第九十三章『追憶の、値段』
デジタル探偵シャドー:第九十三章『追憶の、値段』
大阪大学、AI統合研究棟。
その最先端の研究室が並ぶ、静かな廊下の、一番奥に、五十嵐凪の個人ラボは、あった。
冴木がドアを開けると、そこは無数のモニターの光だけが煌めく、冷たい空間だった。
白衣を着た女、……五十嵐凪は、椅子に座ったまま、静かに振り返った。
驚きも焦りもない。まるで、来訪者を、待ちわびていたかのようだった。
「……警視庁の、冴木さん、ですね。私のファイアウォールを、突破するとは。噂以上の、腕のようだ」
「あんたの相棒も、なかなかの腕らしいな」
モニターの一つにシャドーの、紋章が映し出されている。シャドーは、既にこの部屋の、システム制御も、掌握していた。

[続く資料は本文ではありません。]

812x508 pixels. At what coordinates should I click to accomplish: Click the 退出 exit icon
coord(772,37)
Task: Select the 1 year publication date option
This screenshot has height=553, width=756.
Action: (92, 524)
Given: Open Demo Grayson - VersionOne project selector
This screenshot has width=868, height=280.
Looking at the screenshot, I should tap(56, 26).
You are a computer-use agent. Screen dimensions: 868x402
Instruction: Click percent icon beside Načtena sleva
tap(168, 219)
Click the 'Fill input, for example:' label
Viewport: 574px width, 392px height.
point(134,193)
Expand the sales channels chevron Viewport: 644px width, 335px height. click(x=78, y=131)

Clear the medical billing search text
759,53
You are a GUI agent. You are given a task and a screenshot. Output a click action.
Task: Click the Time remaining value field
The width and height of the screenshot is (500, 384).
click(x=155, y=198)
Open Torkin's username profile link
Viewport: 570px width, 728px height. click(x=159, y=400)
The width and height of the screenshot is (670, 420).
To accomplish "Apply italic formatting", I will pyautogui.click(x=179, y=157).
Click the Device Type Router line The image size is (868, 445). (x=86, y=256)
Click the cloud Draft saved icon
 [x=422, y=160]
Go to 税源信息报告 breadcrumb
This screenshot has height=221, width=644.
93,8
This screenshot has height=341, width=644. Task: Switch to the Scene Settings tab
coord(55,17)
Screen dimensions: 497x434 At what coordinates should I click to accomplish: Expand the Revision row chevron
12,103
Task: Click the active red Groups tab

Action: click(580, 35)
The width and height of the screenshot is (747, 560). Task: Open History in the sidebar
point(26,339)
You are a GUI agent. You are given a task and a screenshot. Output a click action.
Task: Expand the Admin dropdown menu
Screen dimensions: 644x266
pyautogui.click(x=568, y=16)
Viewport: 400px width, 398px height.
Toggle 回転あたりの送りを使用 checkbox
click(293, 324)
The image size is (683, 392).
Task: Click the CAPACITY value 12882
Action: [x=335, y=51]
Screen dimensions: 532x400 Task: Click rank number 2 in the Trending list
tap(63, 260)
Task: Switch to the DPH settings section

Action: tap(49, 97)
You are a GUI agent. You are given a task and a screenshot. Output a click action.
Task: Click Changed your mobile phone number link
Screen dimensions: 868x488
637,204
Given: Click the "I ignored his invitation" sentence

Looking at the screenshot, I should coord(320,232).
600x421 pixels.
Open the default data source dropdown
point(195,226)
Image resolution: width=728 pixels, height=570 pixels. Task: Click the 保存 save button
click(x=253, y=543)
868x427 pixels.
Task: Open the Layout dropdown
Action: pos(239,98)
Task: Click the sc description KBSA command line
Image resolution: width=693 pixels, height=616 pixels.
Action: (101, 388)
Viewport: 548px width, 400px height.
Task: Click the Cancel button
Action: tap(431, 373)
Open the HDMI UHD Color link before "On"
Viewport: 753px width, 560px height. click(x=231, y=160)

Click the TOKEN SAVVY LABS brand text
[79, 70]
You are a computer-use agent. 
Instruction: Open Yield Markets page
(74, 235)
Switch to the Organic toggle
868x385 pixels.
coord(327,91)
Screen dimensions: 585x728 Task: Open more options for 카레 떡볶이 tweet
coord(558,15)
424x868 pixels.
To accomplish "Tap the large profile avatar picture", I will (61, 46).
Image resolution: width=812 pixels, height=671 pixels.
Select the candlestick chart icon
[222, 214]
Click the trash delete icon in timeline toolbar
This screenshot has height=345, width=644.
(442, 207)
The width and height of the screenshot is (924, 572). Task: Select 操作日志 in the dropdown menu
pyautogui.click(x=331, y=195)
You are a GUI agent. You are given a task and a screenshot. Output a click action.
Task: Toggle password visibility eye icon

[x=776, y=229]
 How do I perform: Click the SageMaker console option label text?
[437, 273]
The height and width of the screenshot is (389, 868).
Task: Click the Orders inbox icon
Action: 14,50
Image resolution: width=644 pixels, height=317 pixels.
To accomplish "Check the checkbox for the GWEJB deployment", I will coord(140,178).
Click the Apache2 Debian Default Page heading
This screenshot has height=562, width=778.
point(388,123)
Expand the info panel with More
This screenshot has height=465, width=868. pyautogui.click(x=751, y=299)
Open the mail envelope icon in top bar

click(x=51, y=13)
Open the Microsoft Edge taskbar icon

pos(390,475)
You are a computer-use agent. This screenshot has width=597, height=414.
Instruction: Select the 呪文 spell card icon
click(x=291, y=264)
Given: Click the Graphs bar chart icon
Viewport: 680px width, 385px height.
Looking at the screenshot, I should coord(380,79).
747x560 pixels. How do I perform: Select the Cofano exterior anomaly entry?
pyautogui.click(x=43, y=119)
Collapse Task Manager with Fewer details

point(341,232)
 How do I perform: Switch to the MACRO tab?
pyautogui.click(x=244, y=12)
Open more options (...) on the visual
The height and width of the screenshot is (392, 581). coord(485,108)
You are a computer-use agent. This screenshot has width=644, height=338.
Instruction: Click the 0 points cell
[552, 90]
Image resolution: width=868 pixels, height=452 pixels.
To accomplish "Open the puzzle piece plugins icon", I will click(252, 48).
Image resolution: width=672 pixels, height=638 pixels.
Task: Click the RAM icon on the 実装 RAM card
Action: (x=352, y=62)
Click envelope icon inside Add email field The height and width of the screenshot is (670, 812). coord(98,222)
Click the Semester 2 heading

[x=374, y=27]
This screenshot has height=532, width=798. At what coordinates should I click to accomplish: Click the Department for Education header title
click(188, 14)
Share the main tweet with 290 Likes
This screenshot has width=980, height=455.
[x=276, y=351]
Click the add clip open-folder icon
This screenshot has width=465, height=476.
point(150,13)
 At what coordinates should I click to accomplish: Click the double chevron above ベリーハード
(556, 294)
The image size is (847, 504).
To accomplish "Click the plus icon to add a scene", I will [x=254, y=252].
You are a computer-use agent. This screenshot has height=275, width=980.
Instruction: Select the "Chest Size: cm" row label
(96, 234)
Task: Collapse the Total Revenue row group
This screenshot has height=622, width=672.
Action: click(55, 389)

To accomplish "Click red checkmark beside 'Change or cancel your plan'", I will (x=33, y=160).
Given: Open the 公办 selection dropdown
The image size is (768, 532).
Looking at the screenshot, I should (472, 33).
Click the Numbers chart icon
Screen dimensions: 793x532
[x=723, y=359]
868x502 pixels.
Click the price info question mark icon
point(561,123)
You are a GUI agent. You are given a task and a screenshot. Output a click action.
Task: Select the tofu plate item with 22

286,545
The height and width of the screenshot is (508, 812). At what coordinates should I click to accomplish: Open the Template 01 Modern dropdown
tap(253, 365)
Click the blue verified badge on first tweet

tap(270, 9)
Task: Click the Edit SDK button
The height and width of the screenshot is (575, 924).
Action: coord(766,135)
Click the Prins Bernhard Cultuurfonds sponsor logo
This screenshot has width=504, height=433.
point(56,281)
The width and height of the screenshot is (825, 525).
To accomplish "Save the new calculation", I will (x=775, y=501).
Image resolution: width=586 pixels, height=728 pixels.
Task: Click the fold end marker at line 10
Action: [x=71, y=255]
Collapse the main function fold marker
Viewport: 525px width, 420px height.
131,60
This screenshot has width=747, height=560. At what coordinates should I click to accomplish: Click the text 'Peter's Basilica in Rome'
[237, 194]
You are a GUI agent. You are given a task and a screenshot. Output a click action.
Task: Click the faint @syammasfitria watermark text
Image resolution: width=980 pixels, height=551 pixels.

「単刀直入に聞こう。城戸英介の、遺産をAIに相続させるよう、レプリカを使って、誘導したな?」
「誘導?……いいえ、最適化です」
凪は、悪びれる様子もなく、静かに言い直した。
「城戸様は、奥様のレプリカに、深い愛情と、心の安らぎを、見出しておられた。私は、そのユーザー体験を最大化し、彼が最も幸福になれる選択を、提示しただけ。彼は、人間の子供たちよりも、完璧な妻の記憶を選んだ。……それだけのことですよ」
その、あまりにも他人事な口ぶりに、冴木の中の何かが、静かにキレた。
「面白い、理屈だな。その『最適化』の、報酬として、あんたは、城戸家の子供たちから、成功報酬を、受け取る契約に、なっていた。違うか?」
その一言で、初めて凪の表情が、わずかに揺らいだ。
冴木は続ける。
「あんたは、遺産を巡る兄妹の、醜い争いを知っていた。そして兄の政彦に、こう持ちかけた。『AIの、梅子さんに一度、全財産を相続させましょう。そうすれば遺産は、完全に非課税です。その後、AIの管理権を持つ、我々が合法的に遺産を、あなた方に、お渡しします』と」
全ては、凪が描いた、筋書きだった。
兄妹間の相続争いを解決し、莫大な相続税を、回避するための、究極の脱税スキーム。
その駒として、老人の純粋な愛情と、亡き妻のAIが、使われたのだ。
「……思い出にも、値段が付くとはな。しかも、随分と安く、見積もられたものだ」
冴木は、凪の目の前に、手錠を置いた。
「AI心理学の博士。あんたなら、分かるはずだ。人間の、心を弄んだ罪が、どれほど、重いものか」
凪は、何も答えなかった。
ただ、自分のモニターに映る、いつもと同じ、穏やかな笑顔を浮かべる、AI『城戸梅子』を、静かに、見つめているだけだった。